Comment, nous, designers du web pouvons revoir notre façon de le concevoir plus en cohérence avec les limites connues de nos planètes et des ressources finies dont nous disposons ? Partons à la découverte des premiers pas à effectuer à l’heure de la sobriété numérique et regardons plus loin, les ressources existantes à explorer.

Publié le 22 septembre 2022 par Damien Legendre

L’écoconception web est une des nombreuses composantes de la démarche de sobriété numérique. En clair, éco-concevoir le web revient à imaginer des services en ligne moins consommateurs de ressources, plus durables et plus accessibles tout en conservant la qualité du service rendu aux usagers.

Sur le plan technique, on imagine aisément qu’il y a de grandes possibilités d’optimisations liées à la façon dont les développeurs web vont travailler l’impact des sites en évitant, par exemple, les surcouches de code inutiles, en optimisant les formats d’images ou en choisissant des hébergements dits “verts”. En témoignent les 115 bonnes pratiques de l’éco-conception web de l’ouvrage référence en la matière écrit par Frédéric Bordage.

Note : Si vous vous intéressez au sujet, (ré)écoutez l’épisode de notre podcast en compagnie de Frédéric Bordage.

Pour autant, lorsque l’on se penche sur la question de l’écoconception sous l’angle du design, la crainte de voir naître des sites trop épurés, sans un style propre, voire très similaires entre eux, peut se faire sentir. C’est une idée préconçue que nous voulons nuancer en listant ici certains des réflexes simples qui permettront à votre site de tendre vers un meilleur score au Green IT Analysis (par exemple).

Moins c’est mieux

Plus nous en mettrons des tartines, et plus les sites seront lourds et énergivores. Ne parlons même pas de l’impact négatif d’un site web surchargé sur l’expérience des utilisateurs.

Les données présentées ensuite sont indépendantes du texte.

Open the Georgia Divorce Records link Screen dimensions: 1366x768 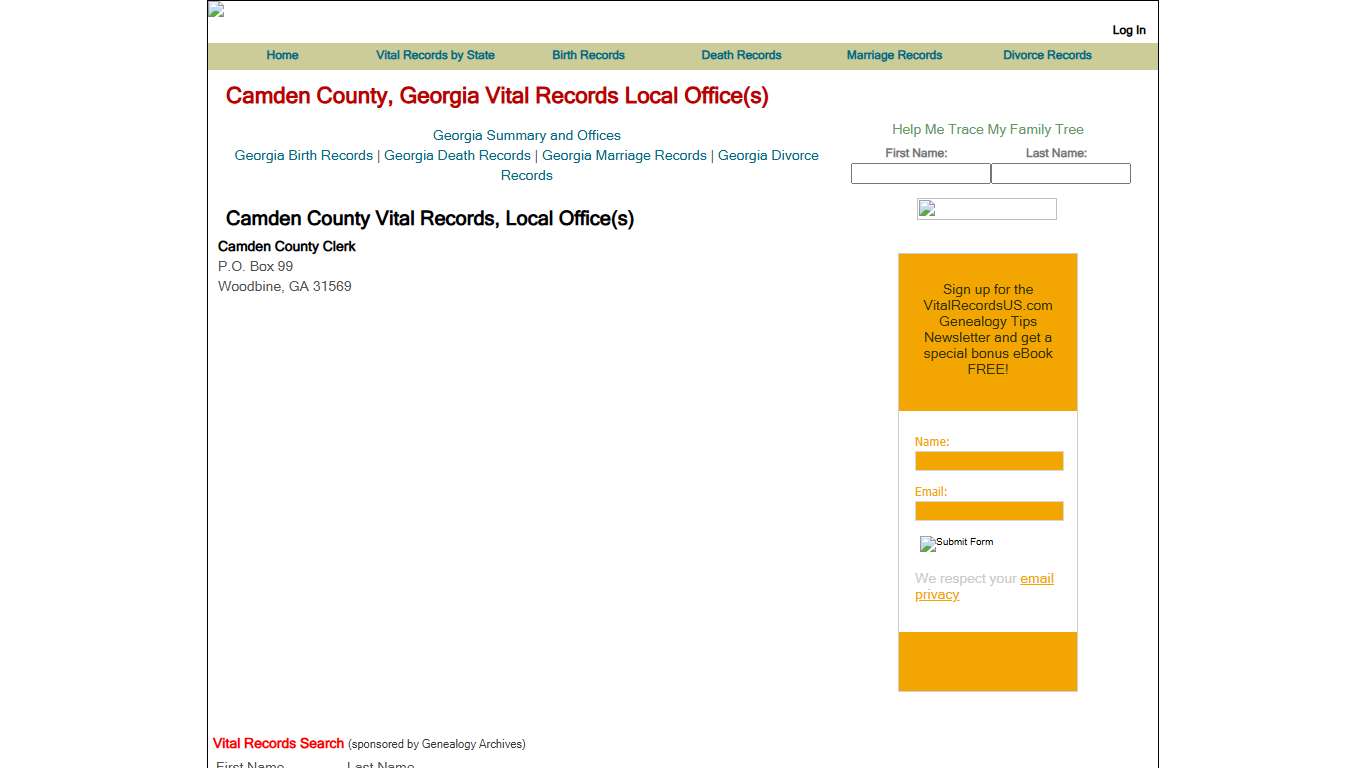click(767, 155)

Réduire le périmètre de nos projets reste le premier sujet à prendre à bras le corps dès lors que l’on parle d’écoconception web

Less is More - Ludwig Mies van der Rohe
Le célèbre "Less is more" Ludwig Mies van der Rohe prend un sens nouveau avec l'éco-conception web

Pour résumer, plus vous saurez réduire la voilure du côté des contenus et fonctionnalités, plus votre site sera sobre par voie de conséquence. Un site web vitrine n’a pas forcément besoin d’une version anglaise complète doublant son nombre de pages, comme un Intranet n’a pas nécessairement besoin de proposer une archive de documents PDF sur les 15 dernières années. Imaginer un design sobre revient à faire des choix. Pour l’écoconception comme l’UX, il revient à celui de ne pas proposer tel ou tel contenu pour alléger le tout. Les services de suivi des audiences comme Matomo ou Google Analytics vous aideront à comprendre ce qui est inutile pour vos visiteurs. Un travail de recherche utilisateur le fera encore plus précisément, avec des retours précis et éclairants quant aux besoins réels de vos usagers.

Pour simplifier le périmètre de votre projet, il existe également des méthodes d’idéation dont nous vous avons parlé récemment comme la Méthode C.O.E.U.R, jeu de carte permettant de simplifier de façon ludique une interface ou le Design Studio qui offrira à chaque participants l’occasion de partager sa vision du design d’une page web avant d’entamer une phase de simplification collective.

Agenda : Si ces méthodes vous intéressent, retrouvez-nous le 8 octobre à Paris Web pour notre atelier : Éco-concevoir grâce à l’idéation et la simplification.

La méthode COEUR, une jeu de cartes de simplification inventé par Rémy Guyot
La méthode COEUR, une jeu de cartes de simplification inventé par Rémy Guyot
Méthode des deisgn thinking et d'écoconception : La méthode de l'Écumoire

Une méthode d'idéation LunaWeb

L'Écumoire

Si vous êtes friand de méthodes d’idéation, nous en avons une nouvelle à vous présenter. Il s’agit de la méthode de l’Écumoire, que nous avons conçue à l’Agence, qui va vous aider à rationaliser les fonctionnalités de vos projets.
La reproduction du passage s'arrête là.